Embora seja fácil afirmar isso após o ocorrido, cedo ou tarde Osama bin Laden seria encontrado. Cabe, agora, levantarmos algumas questões para reflexão crítica do episódio da morte do líder da al-Qaeda: por que os Estados Unidos levaram onze anos para encontrar o responsável pelos eventos de onze de setembro de 2001? Por que bin Laden não foi levado a julgamento, como fizeram com Saddam Hussein? E por que, ao contrário de Saddam Hussein, cujo enforcamento foi mostrado, não mostraram o corpo de bin Laden morto antes de ser cremado no mar? Não pretendemos tomar partido levantando estas questões, fazemos aqui uma análise de conjuntura apenas para tentar entender o fenômeno, atenuando as emoções que gerou. A “guerra ao terror” que os EUA conduziram nos anos de George W. Bush e o conflito no chamado “Af-Pak” levado a cabo no governo de Barack Obama, envolveram, como foi visto, a dimensão de operações encobertas no âmbito da política externa norte-americana (o que o analista Micah Zenko chama de “operações militares discretas”). E as operações encobertas envolvem, entre outras coisas, propaganda. Enfim, para terminar: encerrada a maior caçada humana da história, qual será o próximo desafio para o establishment de segurança nacional (national security) dos Estados Unidos: a segurança cibernética? A China? Ambas? Talvez. Mas as operações contra grupos que utilizam táticas terroristas continuarão, só que cada vez mais no silêncio dos bastidores.
Referências
BAKER, Peter; COOPER, Helene; MAZZETTI, Mark. “Bin Laden Is Dead, Obama Says”. The New York Times, May 1, 2011.

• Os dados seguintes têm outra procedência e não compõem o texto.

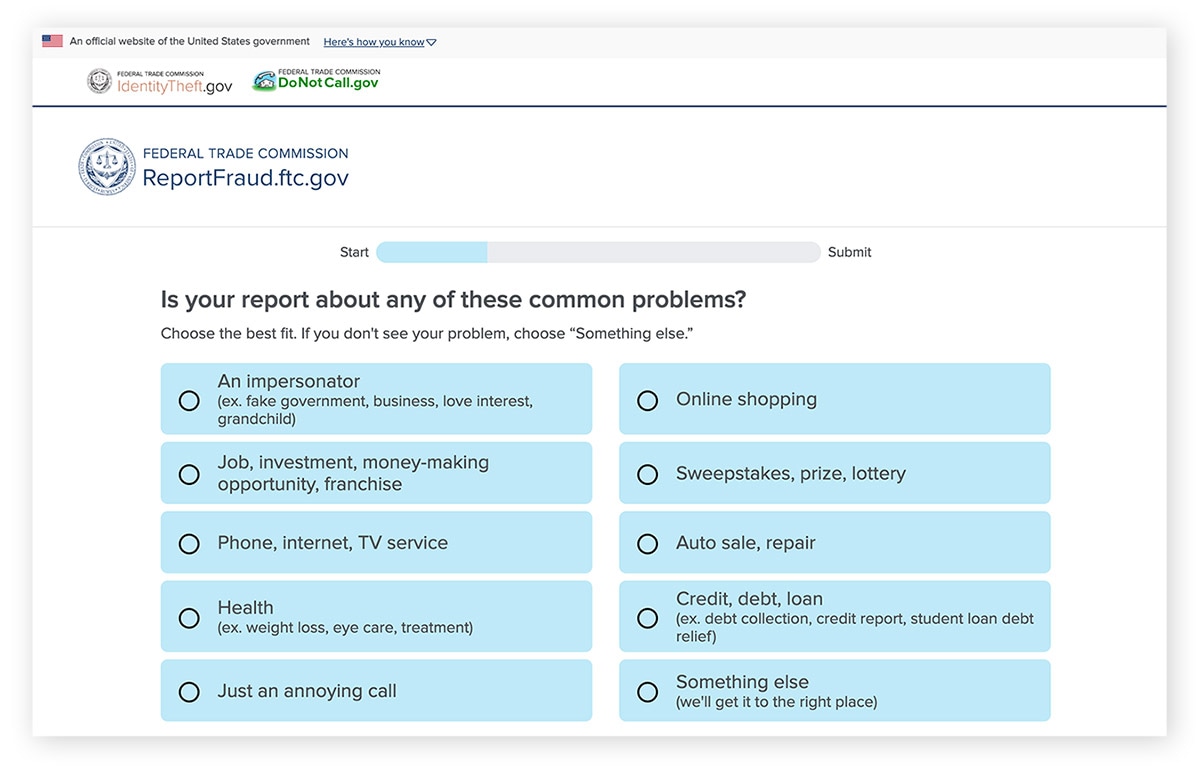Pick the "Sweepstakes, prize, lottery" option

BATT, Holly. “Wikileaks: Al-Qaeda plotted chemical and nuclear attack on the West”. The Daily Telegraph, 26 Apr. 2011.
LIEVEN, Anatol. “Hard Power”. Foreign Policy, April 22, 2011.
MONIQUET, Claude. “Tactical Details Emerge on Bin Laden Death”. ESISC Briefing, 02/05/2011.
PERLEZ, Jane; SCHMITT, Eric. “Move to C.I.A. Puts Petraeus in Conflict With Pakistan”. The New York Times, April 28, 2011.
ROGERS, Paul. “A Complex War in the Shadows”. International Security Monthly Briefing, Oxford Research Group, August 2010.
TUGWELL, Maurice; CHARTERS, David. Special Operations and the Threats to United States Interests in the 1980s. In: BARNETT, Frank R.; TOVAR, B. Hugh; SHULTZ, Richard H. (eds.). Special Operations in US Strategy. Washington: National Defense University Press, 1984, pp. 27-43.